Segment Start: DATASET RECORDS

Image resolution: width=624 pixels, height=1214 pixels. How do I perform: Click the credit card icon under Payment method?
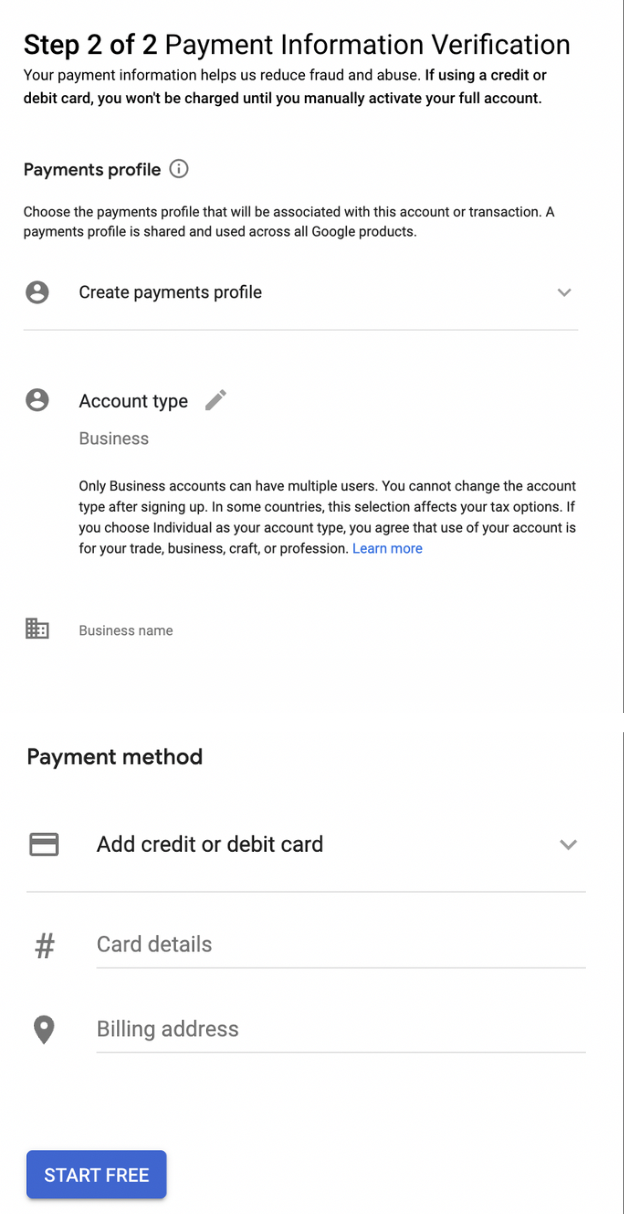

Segment End: DATASET RECORDS
Segment Start: DATASET RECORDS

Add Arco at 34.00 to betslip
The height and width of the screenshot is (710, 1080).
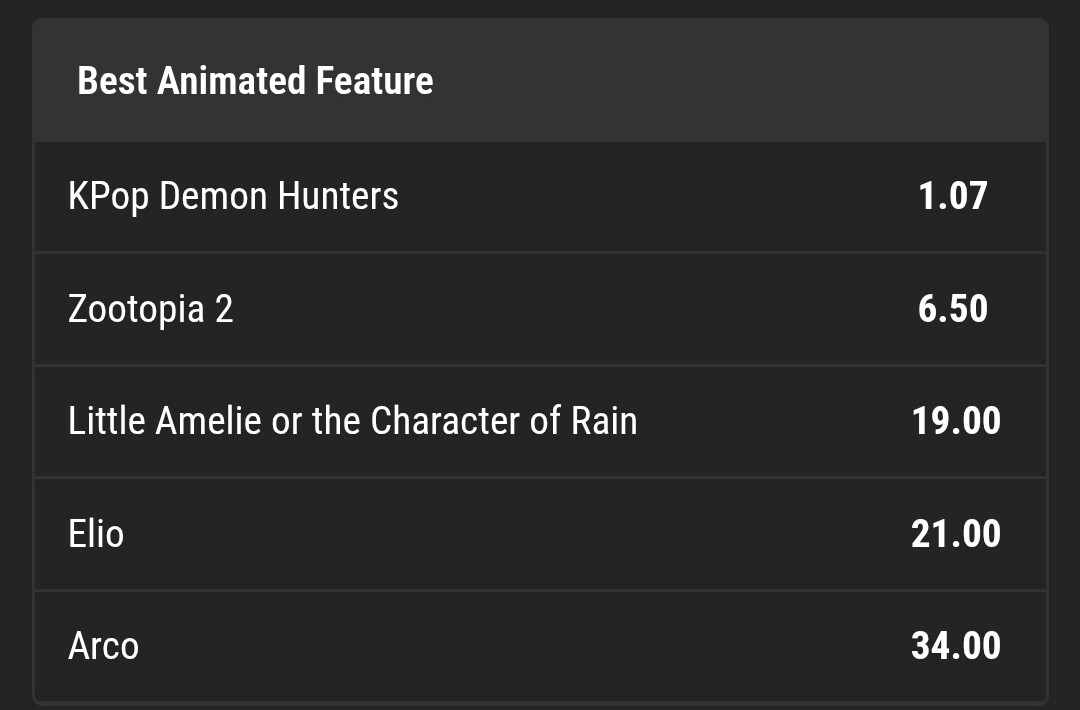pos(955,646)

Segment End: DATASET RECORDS
Segment Start: DATASET RECORDS

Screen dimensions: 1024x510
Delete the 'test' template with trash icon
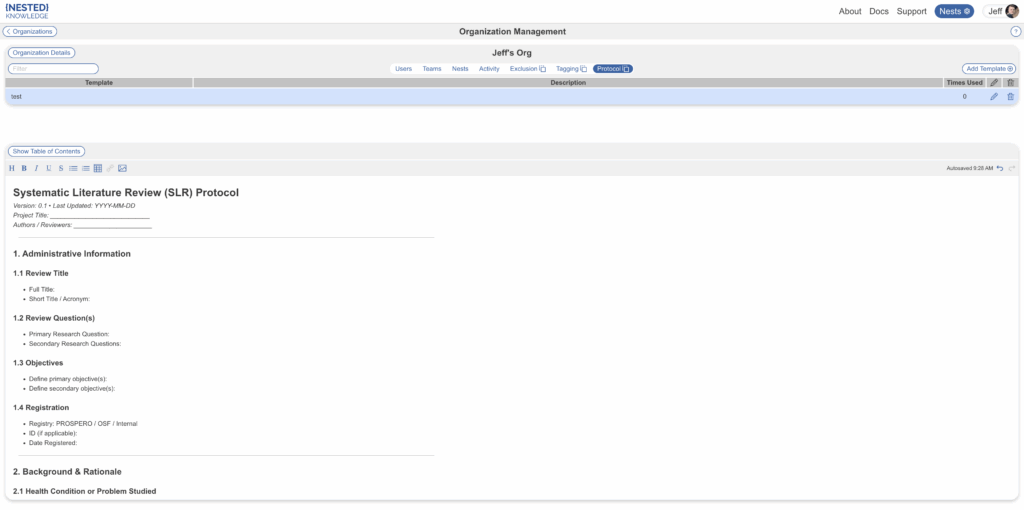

Segment End: DATASET RECORDS

__TASK BRIEF__:
Show, from the material above, each line that includes the string "icon".

__RESULT FOR THIS EXERCISE__:
Image resolution: width=624 pixels, height=1214 pixels. How do I perform: Click the credit card icon under Payment method?
Delete the 'test' template with trash icon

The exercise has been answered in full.